The stiffness and the pain and the aches, and hobbling that are part of every long distance runner’s life, this year at least, seemed more prevalent. And constant. Ever present.
I hobbled out of bed. Stairs were a necessary torture. For as long as I could, I put up with it, until I realized that it was all for naught. I wasn’t able to push my body any further than those 15 miles I ran in September. My scheduled longer runs ended up being shorter.
On those weeks, the clock seemed to move too quickly. I lost one week and then another. And another…before I realized that the marathon wasn’t part of my 2017.
So, I finally listened to my body and shut it down.
I haven’t run for well over a month now.
It’s funny, my Achilles has ached for a long time. In the first days and weeks after shutting it down, it still hurt. It tuns out, I have an Achilles tear. The pain has been there for as long as I can recall. At least since last winter. Like all runners, I just ignored it as a necessary evil and pushed beyond the misery it caused.
Now, for one of the very few times in my life, I’m letting it heal.
I forgot what it’s like to walk without a constant dull throbbing pain in the back of my leg.
And here’s the funny thing – Yes, it feels good, but I don’t really like it.
I don’t like it because it reminds me that, right now now at least, I’m not a runner and I’m the farthest thing from a marathoner than I have been in over a decade and a half.
And that makes me sad.
And yet, the lack of running has left me feeling strange in other ways as well.
I’m gaining weight (I still exercise daily, but without any cardio, it isn’t the same). That’s not good. Since I stopped running, I also haven’t felt particularly well. In the past, if I felt a cold coming on, I’d dress in layers, including a heavy sweatshirt, and run, hard, on my treadmill. I’d run. I’d pound my body. I’d sweat. I’d beat the heck out of myself and, in the process, I’d somehow defeat the illness.
This autumn, coincidence or not, I have a cough that has lingered and lingered. I can’t shake it. Yeah, I know, you can’t run an illness out of your body. Yeah, I know, you can’t sweat it out. But I always did. I know, it’s crazy.
And, while the pain in my Achilles is waning, I’m finding that there are still days when my legs are tired and sore. I think my legs are confused – unable to comprehend why they aren’t working so hard.
I do feel somewhat refreshed. But when I go up or down stairs, or rise from sitting on the floor, and my body doesn’t groan in agony as it did before, I’m not filled with joy.
When I feel as good as I should, I feel sad.

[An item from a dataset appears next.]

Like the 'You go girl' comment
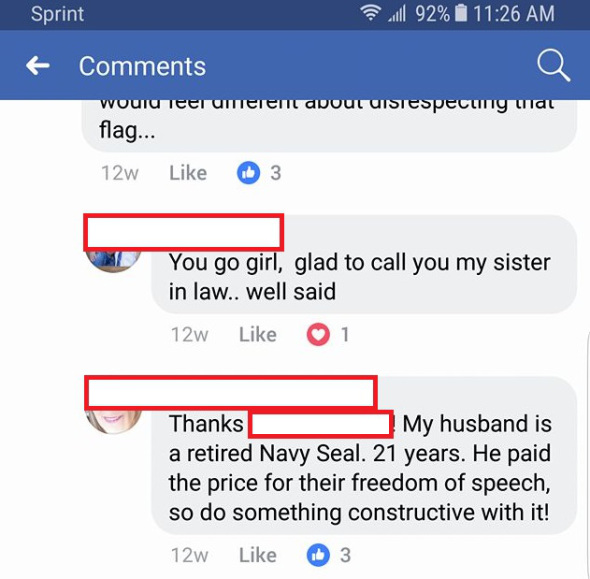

I don’t want to feel this free of aches and pains in the autumn. I want to feel the soreness and the pangs and the throbbing that indicate that I am alive and well and vibrant. I want the physical misery that comes from being a marathoner.
Alive and well means being alive enough to be a runner. And not just a runner… a marathoner.
I’ll probably find myself with tears in my eyes as I watch the coverage of the NYC Marathon on TV. I’ll be happy for my friends who are there. I’ll also feel more than a bit jealous and more than a pang of regret that I’m sitting on the sidelines. Somehow that tells me that right now, at least, I’m not that strong.
My legs and my body are getting ready to get out there again. (I have a great chiropractor who is a master in sports medicine.)
My heart and my mind are also ready. As is my soul. So much of running comes from the soul.
I don’t plan to miss any of this next fall.
After all, I’m a marathoner.
That’s who I am. It’s who I was. And it’s who I will be…again.